Gli incrementalisti sono ricchi di denaro ma poveri di tempo, la cui attitudine non aggressiva è spesso impregnata di morbido bigottismo. Facendo ciò che è necessario per salvaguardare la continuità delle vocazioni originali, essi sono esperti nell’orditura di assonanze, praticando l’arte del fare previsioni – una tecnica tanto più ardua quanto più lontano è l’orizzonte temporale. Prevedendo, essi pensano di arricchire il bagaglio del sapere. Tuttavia, la previsione che si regge sulla base del tendenzialismo (come dire una tendenza non destinata a continuare) è una luce che pur corroborando il proprio punto di vista può ingannare, inducendo a guardare dove essa si diffonde velocemente senza però che lì si trovi l’innovazione che cambia il mondo. È indossando un tale abito culturale che i sacerdoti dell’incrementalismo calcolano il tempo in funzione delle considerazioni finanziarie che riflettono il rendimento atteso dagli investimenti. A fondamento dei loro calcoli c’è il pregiudizio per cui le perdite fanno più male di quanto i guadagni della stessa grandezza rechino benefici. Per non dire che, come avvertiva quell’innovatore che fu John Maynard Keynes, “la saggezza del mondo insegna che è cosa migliore per la reputazione fallire in modo convenzionale, anziché riuscire in modo anticonvenzionale”.

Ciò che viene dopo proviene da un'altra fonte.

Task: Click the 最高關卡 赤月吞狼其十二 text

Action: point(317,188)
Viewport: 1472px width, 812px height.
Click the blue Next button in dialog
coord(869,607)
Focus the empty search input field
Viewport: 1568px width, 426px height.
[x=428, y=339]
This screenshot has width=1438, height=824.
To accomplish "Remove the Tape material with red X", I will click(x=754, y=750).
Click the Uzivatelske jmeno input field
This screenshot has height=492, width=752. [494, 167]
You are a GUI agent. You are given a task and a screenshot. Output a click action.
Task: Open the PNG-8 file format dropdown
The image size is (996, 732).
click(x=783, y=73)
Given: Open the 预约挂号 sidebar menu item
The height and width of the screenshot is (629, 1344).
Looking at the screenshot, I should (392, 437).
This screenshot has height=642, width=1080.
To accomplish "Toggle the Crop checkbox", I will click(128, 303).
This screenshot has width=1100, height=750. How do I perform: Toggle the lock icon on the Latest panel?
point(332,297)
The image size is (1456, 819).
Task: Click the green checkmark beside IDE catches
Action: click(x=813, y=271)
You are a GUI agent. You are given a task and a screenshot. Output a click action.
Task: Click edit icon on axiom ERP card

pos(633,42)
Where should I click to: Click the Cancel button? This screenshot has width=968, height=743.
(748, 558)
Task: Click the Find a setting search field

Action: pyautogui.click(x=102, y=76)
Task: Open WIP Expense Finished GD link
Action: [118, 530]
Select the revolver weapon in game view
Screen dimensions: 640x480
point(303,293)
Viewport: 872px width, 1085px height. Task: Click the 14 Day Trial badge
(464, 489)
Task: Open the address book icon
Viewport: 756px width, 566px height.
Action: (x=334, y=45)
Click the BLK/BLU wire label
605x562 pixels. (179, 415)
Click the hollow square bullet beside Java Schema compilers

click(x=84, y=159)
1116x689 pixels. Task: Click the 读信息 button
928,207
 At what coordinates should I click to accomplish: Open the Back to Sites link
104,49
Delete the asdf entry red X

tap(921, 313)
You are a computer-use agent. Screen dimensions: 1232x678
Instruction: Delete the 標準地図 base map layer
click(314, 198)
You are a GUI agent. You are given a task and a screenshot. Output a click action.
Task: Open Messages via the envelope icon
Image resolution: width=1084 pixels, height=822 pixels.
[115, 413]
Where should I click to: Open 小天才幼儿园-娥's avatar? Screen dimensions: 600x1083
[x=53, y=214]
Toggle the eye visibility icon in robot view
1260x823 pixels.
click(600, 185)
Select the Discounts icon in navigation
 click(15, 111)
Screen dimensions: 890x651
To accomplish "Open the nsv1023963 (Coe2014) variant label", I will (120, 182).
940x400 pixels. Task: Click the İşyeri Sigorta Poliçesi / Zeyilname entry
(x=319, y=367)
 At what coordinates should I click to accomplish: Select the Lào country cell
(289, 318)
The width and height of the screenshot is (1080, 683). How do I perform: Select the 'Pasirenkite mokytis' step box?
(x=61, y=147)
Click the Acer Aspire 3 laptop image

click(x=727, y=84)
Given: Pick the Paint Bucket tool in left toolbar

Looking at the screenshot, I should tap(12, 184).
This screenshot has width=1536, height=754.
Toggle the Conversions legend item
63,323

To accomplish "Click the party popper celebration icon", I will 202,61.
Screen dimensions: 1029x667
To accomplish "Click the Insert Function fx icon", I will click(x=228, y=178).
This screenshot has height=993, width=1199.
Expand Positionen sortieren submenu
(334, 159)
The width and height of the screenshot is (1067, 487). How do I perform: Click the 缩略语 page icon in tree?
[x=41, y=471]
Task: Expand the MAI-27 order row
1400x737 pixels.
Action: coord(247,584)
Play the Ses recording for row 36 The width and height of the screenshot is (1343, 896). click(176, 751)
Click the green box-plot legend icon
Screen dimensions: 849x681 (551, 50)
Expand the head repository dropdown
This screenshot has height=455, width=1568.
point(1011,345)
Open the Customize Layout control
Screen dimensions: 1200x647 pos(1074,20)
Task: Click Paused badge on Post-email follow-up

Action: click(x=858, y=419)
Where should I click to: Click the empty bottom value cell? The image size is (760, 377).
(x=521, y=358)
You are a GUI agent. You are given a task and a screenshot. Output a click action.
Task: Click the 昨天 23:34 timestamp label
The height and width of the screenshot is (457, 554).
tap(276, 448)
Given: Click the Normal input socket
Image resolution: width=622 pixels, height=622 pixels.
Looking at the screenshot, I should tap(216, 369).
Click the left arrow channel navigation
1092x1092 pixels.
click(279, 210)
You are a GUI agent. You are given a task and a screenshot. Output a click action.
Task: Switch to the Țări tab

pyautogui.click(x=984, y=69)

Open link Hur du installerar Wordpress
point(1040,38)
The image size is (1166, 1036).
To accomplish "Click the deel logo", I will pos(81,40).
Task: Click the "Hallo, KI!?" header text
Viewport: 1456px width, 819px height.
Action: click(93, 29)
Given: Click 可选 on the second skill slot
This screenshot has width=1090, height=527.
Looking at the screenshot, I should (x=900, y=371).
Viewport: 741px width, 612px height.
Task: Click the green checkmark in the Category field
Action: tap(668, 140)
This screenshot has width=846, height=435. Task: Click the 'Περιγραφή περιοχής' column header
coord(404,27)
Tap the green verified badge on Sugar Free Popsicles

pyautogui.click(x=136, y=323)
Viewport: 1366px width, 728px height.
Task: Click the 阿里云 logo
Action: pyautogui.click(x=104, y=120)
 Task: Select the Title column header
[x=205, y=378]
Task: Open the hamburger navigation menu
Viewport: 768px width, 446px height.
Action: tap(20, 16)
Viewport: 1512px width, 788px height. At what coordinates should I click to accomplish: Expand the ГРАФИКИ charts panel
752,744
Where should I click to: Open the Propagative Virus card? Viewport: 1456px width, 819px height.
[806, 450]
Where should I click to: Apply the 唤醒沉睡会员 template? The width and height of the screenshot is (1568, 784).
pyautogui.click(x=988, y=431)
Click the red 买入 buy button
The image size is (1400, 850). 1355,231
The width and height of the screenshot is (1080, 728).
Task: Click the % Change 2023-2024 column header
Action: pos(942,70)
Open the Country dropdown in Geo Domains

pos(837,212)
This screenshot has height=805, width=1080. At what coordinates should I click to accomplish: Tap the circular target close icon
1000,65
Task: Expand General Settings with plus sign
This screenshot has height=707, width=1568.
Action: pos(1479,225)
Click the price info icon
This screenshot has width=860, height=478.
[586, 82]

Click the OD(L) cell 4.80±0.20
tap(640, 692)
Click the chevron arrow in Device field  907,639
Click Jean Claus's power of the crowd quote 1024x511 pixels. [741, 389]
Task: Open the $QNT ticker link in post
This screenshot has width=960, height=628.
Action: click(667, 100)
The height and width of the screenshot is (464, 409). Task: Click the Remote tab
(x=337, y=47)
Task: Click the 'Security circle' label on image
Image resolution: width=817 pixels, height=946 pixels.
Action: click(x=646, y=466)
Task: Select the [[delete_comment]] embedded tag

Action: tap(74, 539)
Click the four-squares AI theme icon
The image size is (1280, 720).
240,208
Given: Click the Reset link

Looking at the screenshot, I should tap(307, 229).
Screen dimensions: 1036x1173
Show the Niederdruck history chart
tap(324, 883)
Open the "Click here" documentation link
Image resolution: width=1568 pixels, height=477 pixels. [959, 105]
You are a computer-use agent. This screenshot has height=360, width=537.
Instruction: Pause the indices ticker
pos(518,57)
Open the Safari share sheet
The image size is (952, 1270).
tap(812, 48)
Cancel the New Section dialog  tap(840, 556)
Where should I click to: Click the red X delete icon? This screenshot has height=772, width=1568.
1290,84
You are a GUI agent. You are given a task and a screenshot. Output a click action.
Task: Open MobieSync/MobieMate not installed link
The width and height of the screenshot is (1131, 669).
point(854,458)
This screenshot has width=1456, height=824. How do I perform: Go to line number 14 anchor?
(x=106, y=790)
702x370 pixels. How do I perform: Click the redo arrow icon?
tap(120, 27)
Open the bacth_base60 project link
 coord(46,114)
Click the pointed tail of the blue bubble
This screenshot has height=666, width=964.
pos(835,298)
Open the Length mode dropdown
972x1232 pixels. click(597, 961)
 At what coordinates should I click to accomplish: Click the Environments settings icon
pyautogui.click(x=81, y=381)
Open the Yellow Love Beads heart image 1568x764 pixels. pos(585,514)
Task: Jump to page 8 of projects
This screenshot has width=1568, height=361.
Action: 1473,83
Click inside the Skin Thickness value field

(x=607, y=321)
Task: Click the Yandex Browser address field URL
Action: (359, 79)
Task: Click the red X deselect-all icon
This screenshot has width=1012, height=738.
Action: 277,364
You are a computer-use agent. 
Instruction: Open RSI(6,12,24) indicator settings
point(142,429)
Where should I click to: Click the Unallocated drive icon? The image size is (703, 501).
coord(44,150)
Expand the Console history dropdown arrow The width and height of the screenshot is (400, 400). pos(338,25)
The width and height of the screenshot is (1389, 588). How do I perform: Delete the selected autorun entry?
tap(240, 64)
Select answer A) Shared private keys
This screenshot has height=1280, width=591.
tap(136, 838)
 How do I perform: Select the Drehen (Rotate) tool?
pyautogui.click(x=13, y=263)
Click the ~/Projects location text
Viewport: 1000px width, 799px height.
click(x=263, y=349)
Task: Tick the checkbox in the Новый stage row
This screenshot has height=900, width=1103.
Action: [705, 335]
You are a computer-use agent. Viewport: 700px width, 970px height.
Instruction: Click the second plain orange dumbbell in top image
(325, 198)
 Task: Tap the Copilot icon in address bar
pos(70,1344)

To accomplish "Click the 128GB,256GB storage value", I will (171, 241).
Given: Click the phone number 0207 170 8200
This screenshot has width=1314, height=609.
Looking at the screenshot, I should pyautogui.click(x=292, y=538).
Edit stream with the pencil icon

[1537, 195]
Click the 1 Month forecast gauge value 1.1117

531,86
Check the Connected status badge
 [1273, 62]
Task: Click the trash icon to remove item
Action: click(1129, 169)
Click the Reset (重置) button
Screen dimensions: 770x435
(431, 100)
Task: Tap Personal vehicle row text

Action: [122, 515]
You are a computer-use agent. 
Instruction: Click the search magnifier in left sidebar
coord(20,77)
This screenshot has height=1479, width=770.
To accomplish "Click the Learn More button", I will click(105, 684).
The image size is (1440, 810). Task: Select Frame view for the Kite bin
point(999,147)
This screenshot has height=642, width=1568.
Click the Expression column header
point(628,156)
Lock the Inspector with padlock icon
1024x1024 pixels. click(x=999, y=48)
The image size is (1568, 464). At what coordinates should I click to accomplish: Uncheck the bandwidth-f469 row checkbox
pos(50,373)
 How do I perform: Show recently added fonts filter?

Sheridan Tatsuno, imprenditore seriale della California, ci ricorda che nella Silicon Valley, chiamano incrementalisti i ‘contadini’ (quelli che lavorano quotidianamente raccogliendo i frutti che pendono dalla parte più bassa dell’albero, vale a dire gli operatori di Wall Street focalizzati sui risultati trimestrali prodotti dalle imprese), mentre i visionari sono i ‘coltivatori’ con una visione a lungo termine del futuro. Questi ultimi dissodano il terreno, tagliano le erbacce, piantano alberi, portano l’acqua e nutrono i loro raccolti, spesso ridicolizzati per anni dagli incrementalisti prima di potere trarre beneficio dal loro lavoro creativo. Ma, come disse Steve Jobs, sono i visionari che finiscono per cambiare il mondo e impadronirsi dei campi.
Mentre nel corso degli anni Settanta e Ottanta del secolo scorso gli incrementalisti osservavano nella foresta i già alti e sempre più rigogliosi alberi del miracolo economico giapponese, nei loro garage gli sconosciuti Jobs e Wozniak (Apple), Bill Gates (Microsoft), Michael Dell (Dell Technologies), Larry Ellison (Oracle) e altri assembravano i semi delle nuove e originali piante che gli incrementalisti avrebbero inizialmente denigrato col nomignolo di “giocattoli per bambini”.
Quale futuro si prospetta all’orizzonte dell’etica della stabilità? È una resistibile ascesa quella del Nordest imprenditoriale? Cosa ne sarà dell’impresa familiare che muta in manageriale, a dispetto del titolo ereditato dal fondatore? Si esaurisce l’energia del Saper Fare non arricchito dal Saper Pensare, Immaginare e Capire? Su questi interrogativi ci soffermeremo prossimamente sfogliando il libro dell’arte dell’imprenditorialità.